Bill has been interviewed countless times on radio and television, both in Oregon and nationally. He has publicly debated the Oregon governor, secretary of state, attorney general, state treasurer,
superintendent of public education, as well as many unions heads, mayors, and the speaker of the Oregon House and President of the Oregon Senate.
Bill has authored and placed more than 20 measures on the ballot and cut taxes by more than $10 billion. His political opponents, the public employee unions, hate tax cuts and have spent more than $60 million fighting his ballot measures, personally smearing Bill with almost all of their ads.
Around the year 2000, Bill purchased a Portland radio station and was fifty percent in a second station, where he hosted The Bill Sizemore Show for four years. He also worked with the popular Discovery Channel’s “Gold Rush” show when they did their season in the jungle in Guyana, South America.
Bill and his wife Cindy, who currently reside in the Central Oregon high desert community of Redmond, raised five children and currently have eight surprisingly young grandchildren.
The Early Years
Bill was raised in Montesano, Washington, where he graduated from high school and also played basketball and football. In 1969, he was voted “best defensive player” and “most inspiration player” by his teammates. After high school he worked driving a forklift and a farmers co-op, set chokers, worked on the green chain at a plywood mill, and worked as an assistant to a soil scientist.

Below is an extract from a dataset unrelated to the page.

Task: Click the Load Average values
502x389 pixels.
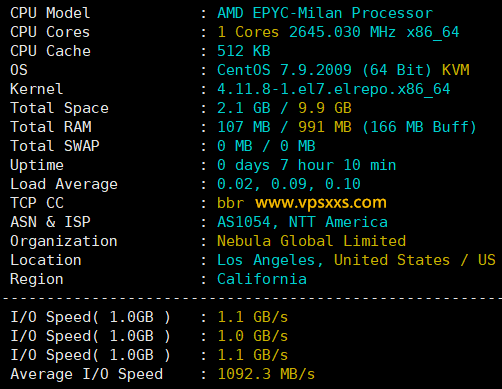Action: [289, 184]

In 1972, Bill moved to Portland to attend Portland Bible College. He graduated in 1976, having worked his way through college painting houses. Bill continued painting houses after college, but with his crew of eight employees he also flipped dozens of "fixer upper” properties in and around Portland.

Starting in Politics
In 1980, Bill ran unsuccessfully for the Oregon State Senate in District 10 in the Mount Tabor and Laurelhurst area of Portland. He says he ran simply because he heard on the radio that no one was running against his local senator, either in the Democrat Primary or the General Election. He says he ran because he thought every politician should be challenged and accountable. To everyone’s surprise, Bill ended up with about 44 percent of the vote in an inner Portland district with a heavy Democrat
registration advantage.

In 1993, Bill birthed Oregon Taxpayers United, a statewide taxpayer organization with more than 20,000 donors. For several years the organization placed measure after measure on the ballot, all but setting the political agenda for the state of Oregon. Bill and his taxpayer group were featured in the New York
Times, the Wall Street Journal, and dozens of other newspapers across the country, as well as national television shows such as ABC World News at Night.

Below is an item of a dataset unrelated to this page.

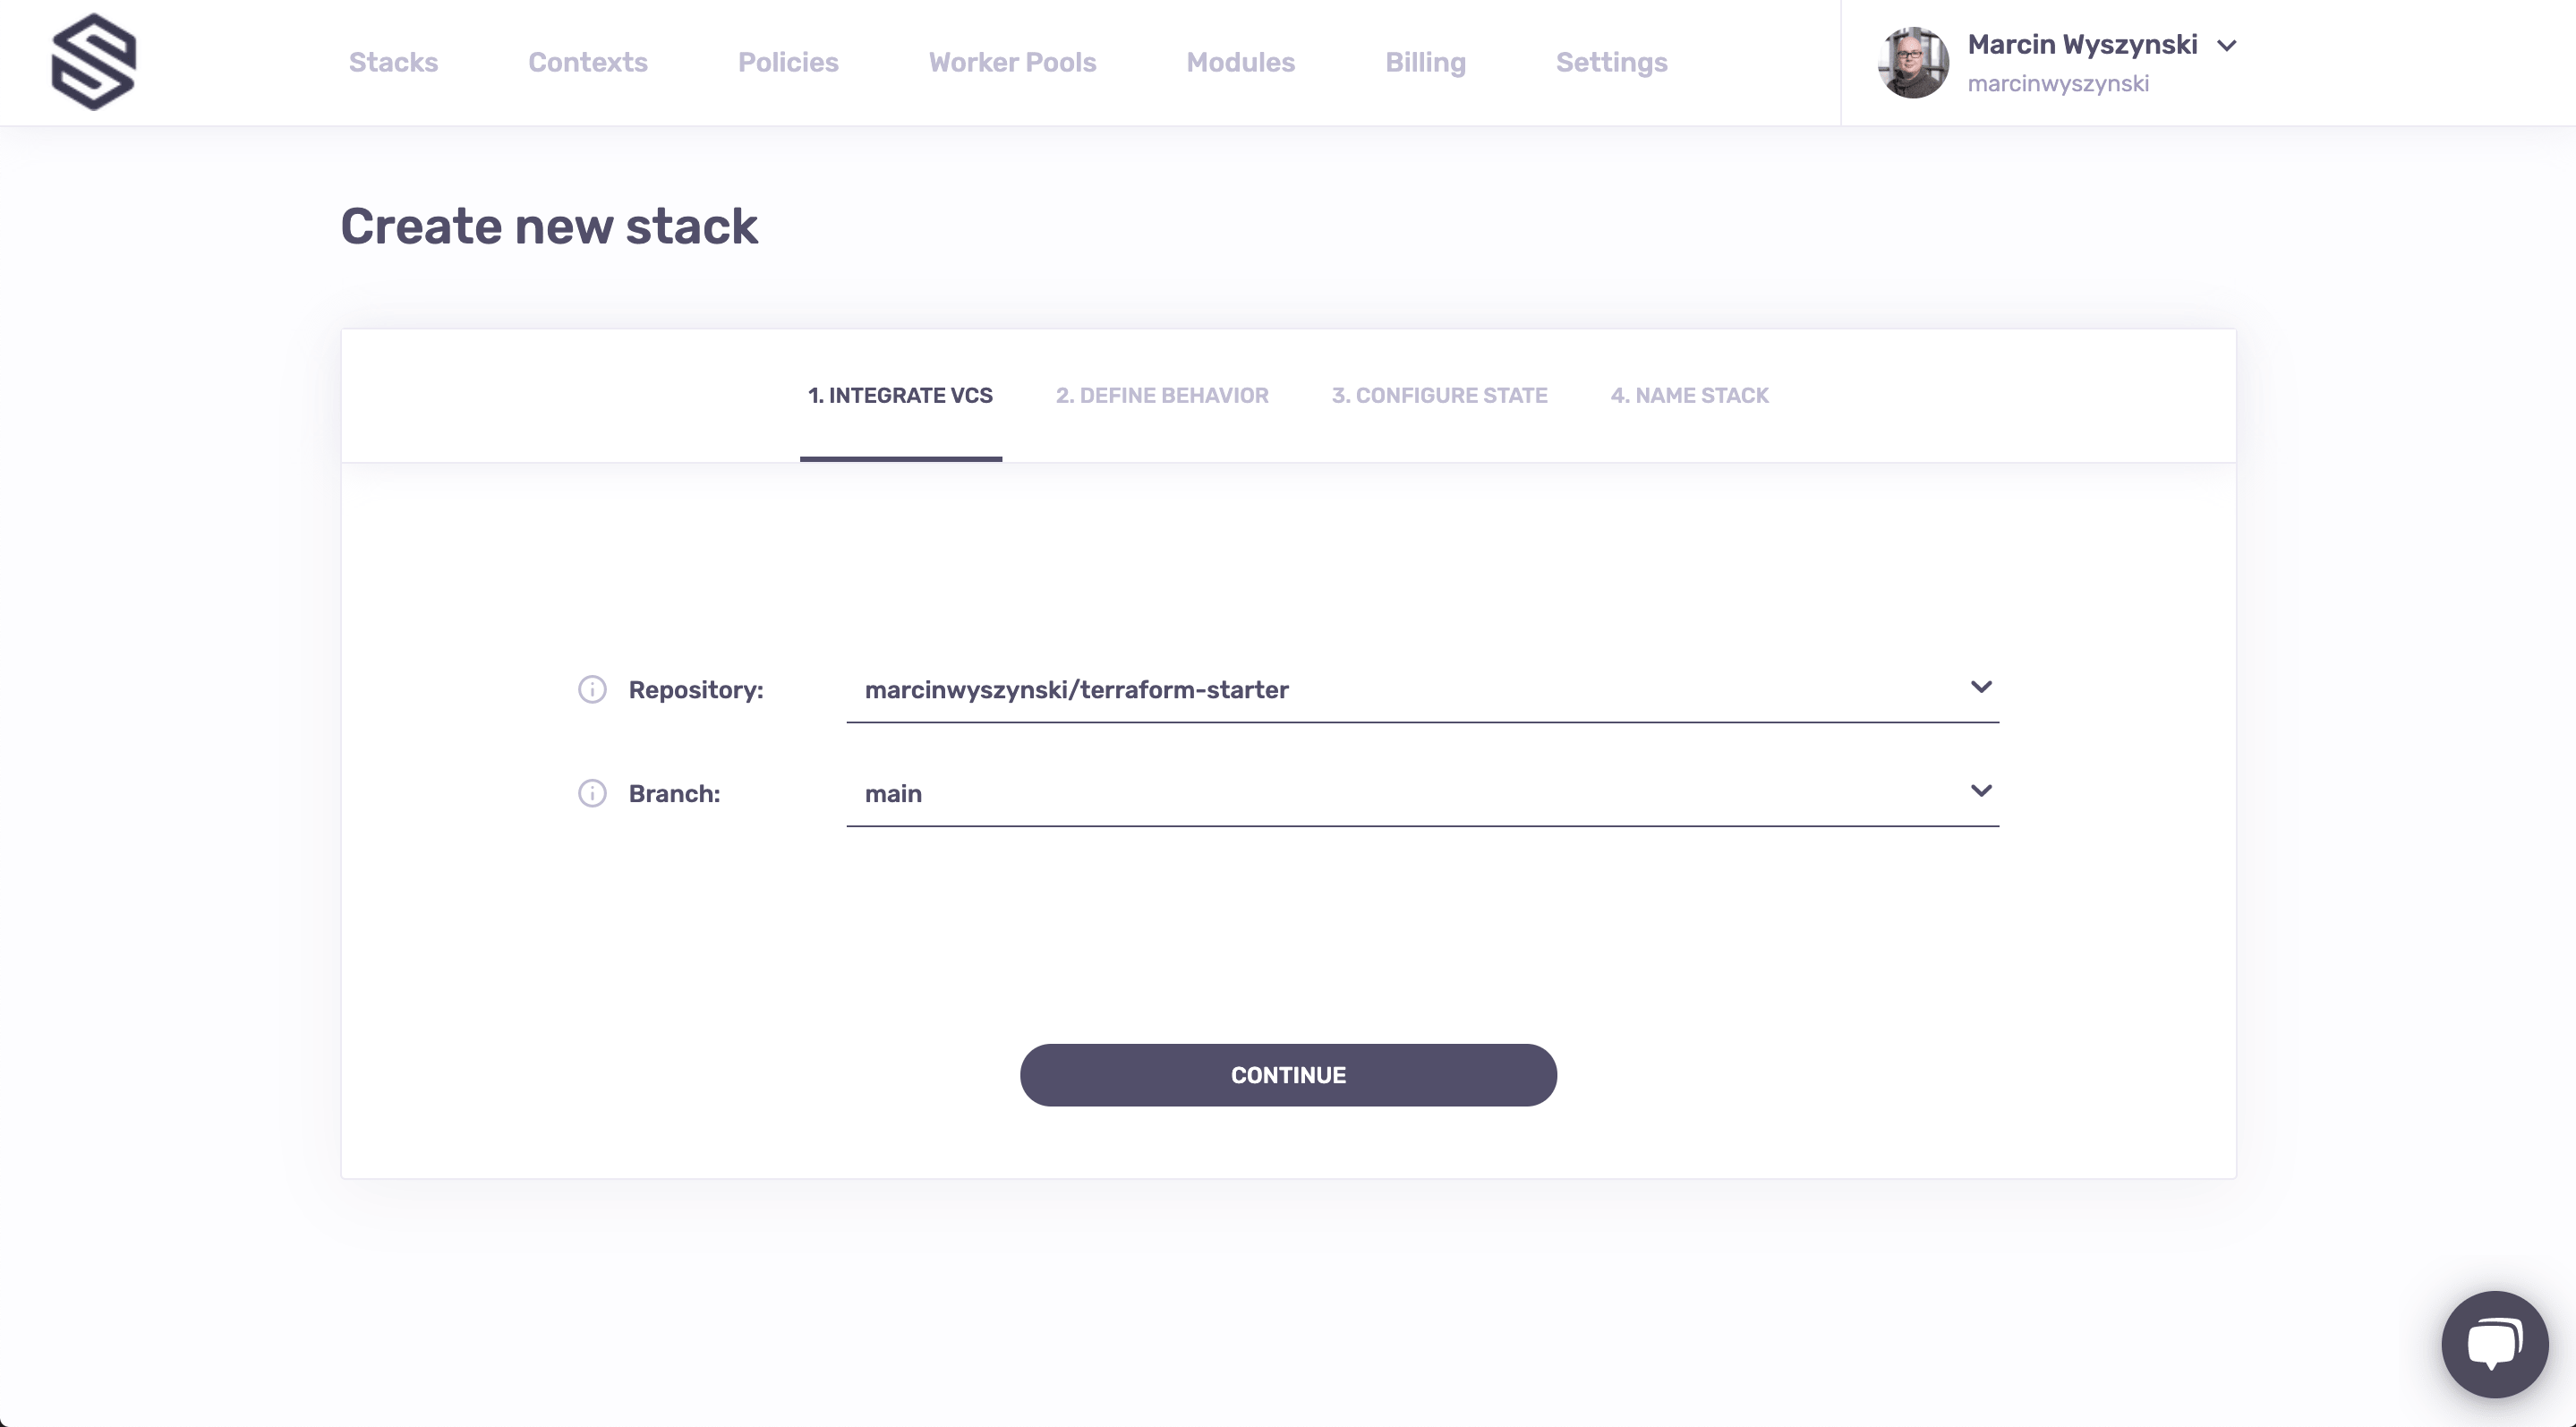The width and height of the screenshot is (2576, 1427).
Task: Open the Stacks navigation menu item
Action: point(394,62)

Bill’s success angered the political establishment. The public employee unions, the primary source of funding and volunteers for Democrats, made the destruction of Bill Sizemore their highest priority. In 1994, Bill’s measure to reform the Public Employee Retirement System (PERS) passed, but Bill and his family endured several death threats and nonstop harassment.
The measures Bill Sizemore place on the ballot included (among others) a measure to End the Eight Percent Guaranteed Rate of Return on the PERS Fund; a measure Prohibiting New or Increased Taxes or Fees without Voter Approval; a measure to make Federal Income Taxes Fully Deductible on State Tax
Returns; a Merit Pay measure for Public School Teachers; a measure Requiring English Immersion for Immigrant Students; A Billion Dollar Property Tax Cut and a Three Percent Cap on Future Assessment Increases; several measures to Prohibit the Use of the Public Payroll System to Collect Political Funds; a
measure to Require Employee Written Consent for Payroll Deductions for Politics; a measure to Require Just Compensation for Regulatory Takings of Private Property; and a referendum stopping huge tax increases to fund the $3.4 billion North South Light Rail system.
It’s easy to see why for well over a decade the public employee unions and liberal media ran a nonstop, seven days a week smear campaign against Bill Sizemore. He was deciding through the initiative process what people would be talking about every general election.
Challenging John Kitzhaber
In 1998 Bill Sizemore ran for governor against John Kitzhaber, who was at the time one of the most popular Oregon governor in modern history. Like 18 years earlier, no one was willing to challenge a sitting incumbent and Bill ran against insurmountable odds, “just because I thought it would be fun to debate the guy.”
John Kitzhaber and Bill Sizemore went head-to-head several times and Bill more than held his own in the debates. He knew the issues forward and backward and his quick wit and ready smile won him begrudging accolades from even some of his worst detractors. But in the end, a Kitzhaber win was inevitable, which was why no one else was willing to run against him.